Problem: Everything from the line containing "[Advertisement] (1164, 369)" through the line containing "Bucket on His Head (603, 257)" should be repeated exactly, and nothing else from the data.

Provided records:
****
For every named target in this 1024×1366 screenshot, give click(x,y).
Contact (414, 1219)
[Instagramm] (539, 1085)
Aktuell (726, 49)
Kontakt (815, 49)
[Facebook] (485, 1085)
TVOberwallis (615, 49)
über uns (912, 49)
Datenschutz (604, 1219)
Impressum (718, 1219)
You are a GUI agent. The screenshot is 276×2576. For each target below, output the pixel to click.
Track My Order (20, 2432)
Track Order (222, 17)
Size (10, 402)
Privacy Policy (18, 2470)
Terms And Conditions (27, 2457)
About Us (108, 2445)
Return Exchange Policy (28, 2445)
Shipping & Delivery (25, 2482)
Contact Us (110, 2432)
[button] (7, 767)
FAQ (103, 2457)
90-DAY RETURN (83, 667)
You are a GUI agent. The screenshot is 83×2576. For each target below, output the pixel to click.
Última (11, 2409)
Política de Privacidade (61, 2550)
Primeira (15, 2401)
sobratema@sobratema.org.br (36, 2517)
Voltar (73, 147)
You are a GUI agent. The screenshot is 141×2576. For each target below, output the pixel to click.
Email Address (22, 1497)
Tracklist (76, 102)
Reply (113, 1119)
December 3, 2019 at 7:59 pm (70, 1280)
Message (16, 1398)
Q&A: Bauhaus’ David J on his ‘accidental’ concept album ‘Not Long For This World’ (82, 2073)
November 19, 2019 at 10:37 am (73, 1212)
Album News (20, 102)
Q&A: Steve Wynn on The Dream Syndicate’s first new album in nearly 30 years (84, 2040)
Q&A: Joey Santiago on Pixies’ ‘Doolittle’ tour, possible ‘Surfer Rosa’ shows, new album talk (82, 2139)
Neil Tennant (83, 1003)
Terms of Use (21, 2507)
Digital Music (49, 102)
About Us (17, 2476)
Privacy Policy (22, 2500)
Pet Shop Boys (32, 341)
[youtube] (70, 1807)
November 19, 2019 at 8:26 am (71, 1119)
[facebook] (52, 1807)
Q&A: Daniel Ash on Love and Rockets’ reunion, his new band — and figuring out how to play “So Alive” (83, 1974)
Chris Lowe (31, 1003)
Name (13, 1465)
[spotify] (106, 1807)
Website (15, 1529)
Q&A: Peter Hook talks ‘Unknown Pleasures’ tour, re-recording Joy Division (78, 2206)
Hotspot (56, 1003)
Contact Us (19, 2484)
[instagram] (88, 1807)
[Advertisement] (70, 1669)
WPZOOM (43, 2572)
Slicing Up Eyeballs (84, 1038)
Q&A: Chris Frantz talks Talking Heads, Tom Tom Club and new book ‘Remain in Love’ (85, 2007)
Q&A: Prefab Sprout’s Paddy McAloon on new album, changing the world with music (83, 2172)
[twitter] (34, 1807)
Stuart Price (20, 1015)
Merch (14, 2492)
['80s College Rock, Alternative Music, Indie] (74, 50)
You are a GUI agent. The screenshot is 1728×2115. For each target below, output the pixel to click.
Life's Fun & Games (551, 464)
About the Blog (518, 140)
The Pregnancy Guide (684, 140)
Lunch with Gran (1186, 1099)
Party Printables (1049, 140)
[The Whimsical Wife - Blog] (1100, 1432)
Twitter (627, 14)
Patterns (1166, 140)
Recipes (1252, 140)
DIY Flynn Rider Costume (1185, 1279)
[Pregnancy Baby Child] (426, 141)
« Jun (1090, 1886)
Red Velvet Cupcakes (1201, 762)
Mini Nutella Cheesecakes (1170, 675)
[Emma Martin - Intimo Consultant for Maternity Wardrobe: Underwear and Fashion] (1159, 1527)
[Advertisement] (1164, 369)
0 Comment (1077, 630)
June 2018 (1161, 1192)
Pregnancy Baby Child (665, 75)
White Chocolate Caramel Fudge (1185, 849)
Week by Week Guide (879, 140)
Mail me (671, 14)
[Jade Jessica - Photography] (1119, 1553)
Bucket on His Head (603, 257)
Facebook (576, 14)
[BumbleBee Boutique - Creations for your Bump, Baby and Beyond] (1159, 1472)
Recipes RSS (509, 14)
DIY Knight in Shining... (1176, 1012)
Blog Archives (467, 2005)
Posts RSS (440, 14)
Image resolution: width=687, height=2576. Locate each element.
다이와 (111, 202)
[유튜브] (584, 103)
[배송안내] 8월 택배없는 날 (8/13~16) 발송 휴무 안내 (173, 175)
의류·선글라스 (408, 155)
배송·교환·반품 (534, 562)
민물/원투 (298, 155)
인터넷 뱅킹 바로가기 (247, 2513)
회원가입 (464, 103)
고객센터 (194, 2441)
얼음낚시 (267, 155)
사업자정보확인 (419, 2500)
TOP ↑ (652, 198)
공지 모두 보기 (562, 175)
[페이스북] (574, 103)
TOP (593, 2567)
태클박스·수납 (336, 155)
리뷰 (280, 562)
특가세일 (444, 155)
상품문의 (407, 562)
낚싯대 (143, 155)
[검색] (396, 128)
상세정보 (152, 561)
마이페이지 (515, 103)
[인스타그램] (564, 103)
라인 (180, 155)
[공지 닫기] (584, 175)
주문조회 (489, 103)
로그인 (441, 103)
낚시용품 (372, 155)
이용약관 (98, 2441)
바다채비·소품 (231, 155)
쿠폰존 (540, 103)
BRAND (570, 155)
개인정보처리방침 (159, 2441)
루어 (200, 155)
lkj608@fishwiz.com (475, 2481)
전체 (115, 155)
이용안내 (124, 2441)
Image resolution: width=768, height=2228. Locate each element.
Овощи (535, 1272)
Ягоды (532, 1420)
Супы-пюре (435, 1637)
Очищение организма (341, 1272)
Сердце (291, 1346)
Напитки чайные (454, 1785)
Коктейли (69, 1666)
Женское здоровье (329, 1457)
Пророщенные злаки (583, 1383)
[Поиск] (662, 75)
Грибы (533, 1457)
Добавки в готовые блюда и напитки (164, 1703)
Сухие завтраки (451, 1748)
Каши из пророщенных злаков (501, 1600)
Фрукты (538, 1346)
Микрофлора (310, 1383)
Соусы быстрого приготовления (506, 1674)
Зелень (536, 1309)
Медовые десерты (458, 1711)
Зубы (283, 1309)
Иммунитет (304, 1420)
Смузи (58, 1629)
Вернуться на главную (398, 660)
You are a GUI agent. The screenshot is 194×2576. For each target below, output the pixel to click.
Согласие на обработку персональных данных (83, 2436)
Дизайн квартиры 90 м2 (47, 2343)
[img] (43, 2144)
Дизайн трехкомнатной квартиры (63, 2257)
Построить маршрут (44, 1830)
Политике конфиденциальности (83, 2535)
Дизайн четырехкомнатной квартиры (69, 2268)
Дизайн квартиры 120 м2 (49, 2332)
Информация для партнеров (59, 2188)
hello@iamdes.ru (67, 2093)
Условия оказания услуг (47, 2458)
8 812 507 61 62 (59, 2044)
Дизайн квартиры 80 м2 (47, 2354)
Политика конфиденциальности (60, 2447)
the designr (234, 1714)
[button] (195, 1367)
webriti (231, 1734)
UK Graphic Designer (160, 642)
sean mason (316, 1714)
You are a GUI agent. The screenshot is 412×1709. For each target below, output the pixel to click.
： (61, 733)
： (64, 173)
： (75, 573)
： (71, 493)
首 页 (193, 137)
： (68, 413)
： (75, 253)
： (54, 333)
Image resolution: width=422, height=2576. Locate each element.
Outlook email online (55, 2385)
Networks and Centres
****
Solution to the problem:
[Advertisement] (1164, 369)
0 Comment (1077, 630)
June 2018 (1161, 1192)
Pregnancy Baby Child (665, 75)
White Chocolate Caramel Fudge (1185, 849)
Week by Week Guide (879, 140)
Mail me (671, 14)
[Jade Jessica - Photography] (1119, 1553)
Bucket on His Head (603, 257)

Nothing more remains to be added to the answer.